Lots of new builders & designs popping up. Not criticizing this design or any other particular design.

But…How do people figure out if their designs are roadworthy and/or insurable? Creativity “on land” is less risky. On the highway, towing a home built rig, I would like to know its not going to deconstruct going 50 mph.

Shearing, sway, stress, weight, materials – how do they work together? It seems to me more than simple framing skills need to be involved once you add movement.

    Eric - July 22, 2010 Reply

    Tiny homes are insured as travel trailers. As long as they 102″ or less in width, no taller than 13′ 6″ in height and stay at or under the maximum weight limit for the trailer they are perfectly legal. I will also point out most are structurally over built. Keep building.

      Spartans_98 - September 16, 2010 Reply

      Not quite accurate. The limit is 13’6″ in some states. It’s 14′ here in CA, NV, and OR, and that extra 6″ makes a BIG difference in the lofts. I’m NOT building a trailer 6″ shorter than it needs to be just so it *could* legally go to some state I’ll never visit.

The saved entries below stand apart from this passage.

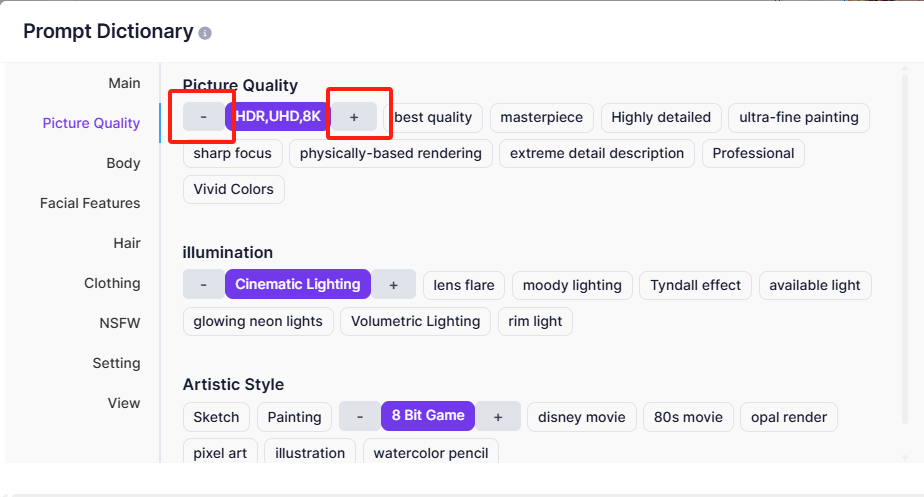Screen dimensions: 924x497
Task: Lower the 8 Bit Game weight
Action: click(x=360, y=417)
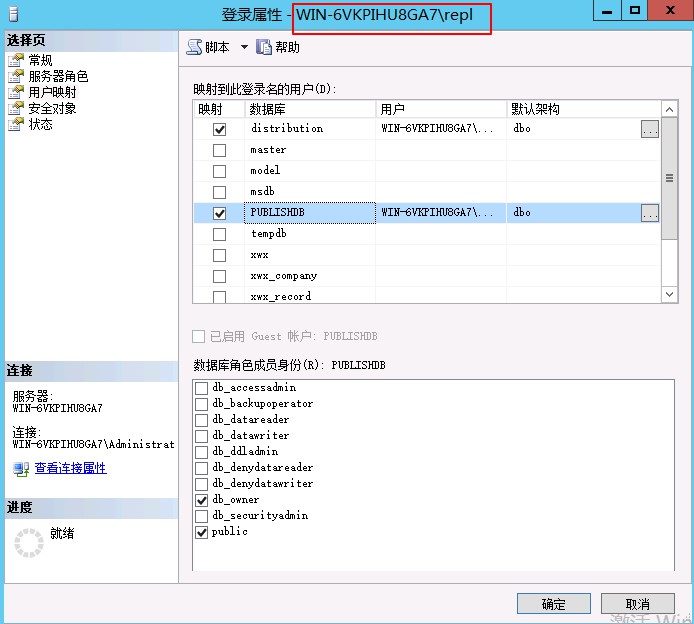Uncheck the db_owner role checkbox
Image resolution: width=694 pixels, height=624 pixels.
tap(202, 500)
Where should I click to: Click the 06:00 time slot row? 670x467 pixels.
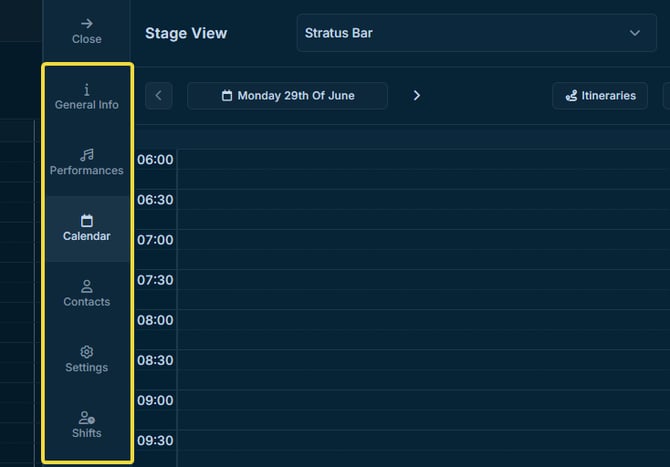click(x=420, y=169)
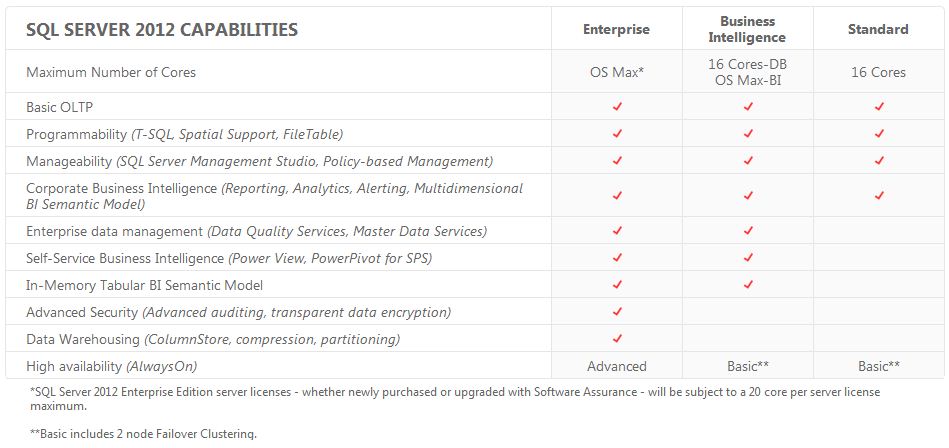Image resolution: width=949 pixels, height=448 pixels.
Task: Click Business Intelligence checkmark for In-Memory Tabular row
Action: [x=748, y=285]
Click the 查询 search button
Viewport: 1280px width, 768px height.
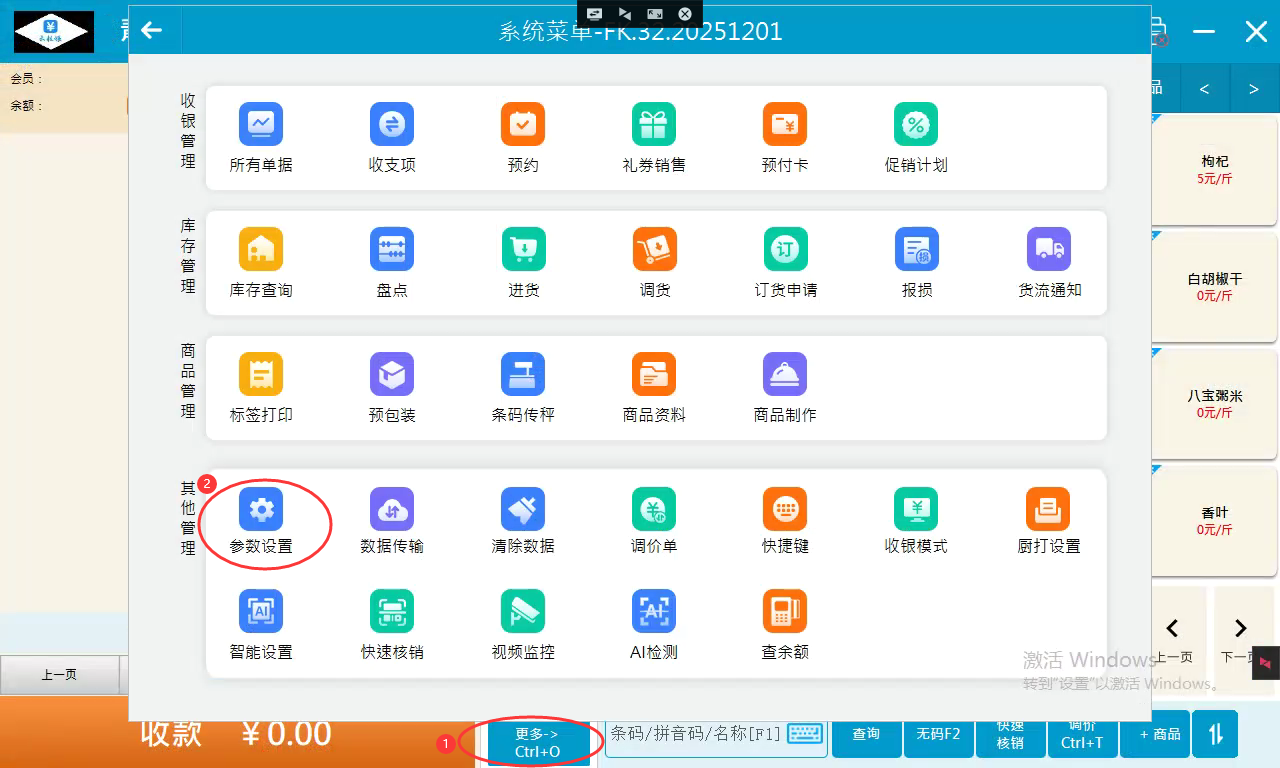pyautogui.click(x=866, y=735)
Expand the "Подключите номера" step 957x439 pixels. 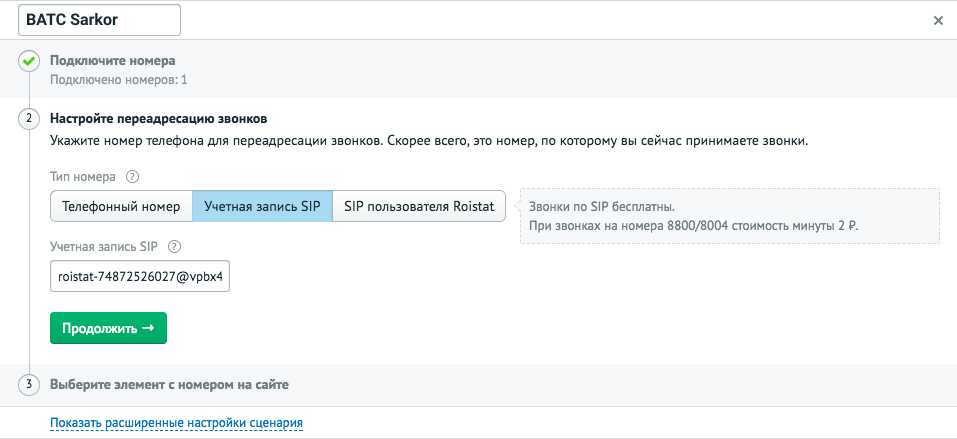coord(112,61)
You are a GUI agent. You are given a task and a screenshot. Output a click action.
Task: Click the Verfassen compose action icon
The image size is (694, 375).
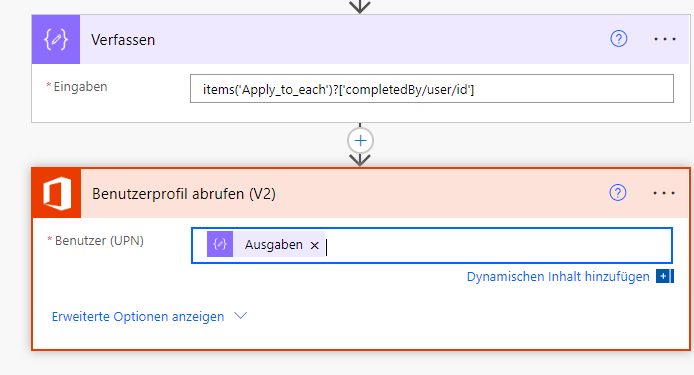click(56, 39)
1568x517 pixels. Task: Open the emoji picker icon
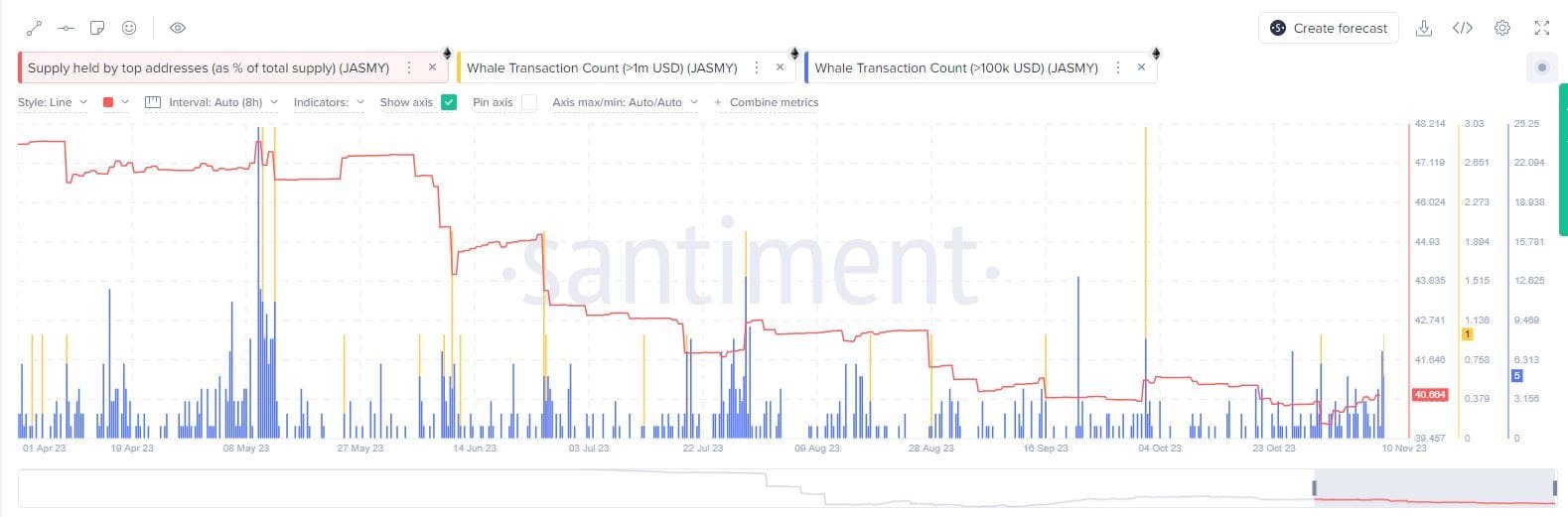[x=129, y=28]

      In fact in Colorado and Washington D.C. the limit is only 13′ so if you really want your house to go to every state you should be dropping the height even more.

      Think about it.

        Lori - July 19, 2014 Reply

        The road height limit in Colorado is actually 14′ 6″ not 13′, and Maryland (Washington DC) is 13′ 6″. In fact no state in the US has a road height limit below 13′ 6″. Where do you get your information from?

Elizabeth Goertz - July 21, 2010 Reply

I would like to see more pictures, including interior shots. Also, It needs to have a bathroom to be a Home.

    Kent Griswold - July 21, 2010 Reply

    Hi Elizabeth, the interior is just now being worked started and I will post pictures when it is completed. They were also looking at putting in a bathroom as they have an interested buyer who wants one installed. They want to install the type of bathroom the future owner chooses so have made it an option.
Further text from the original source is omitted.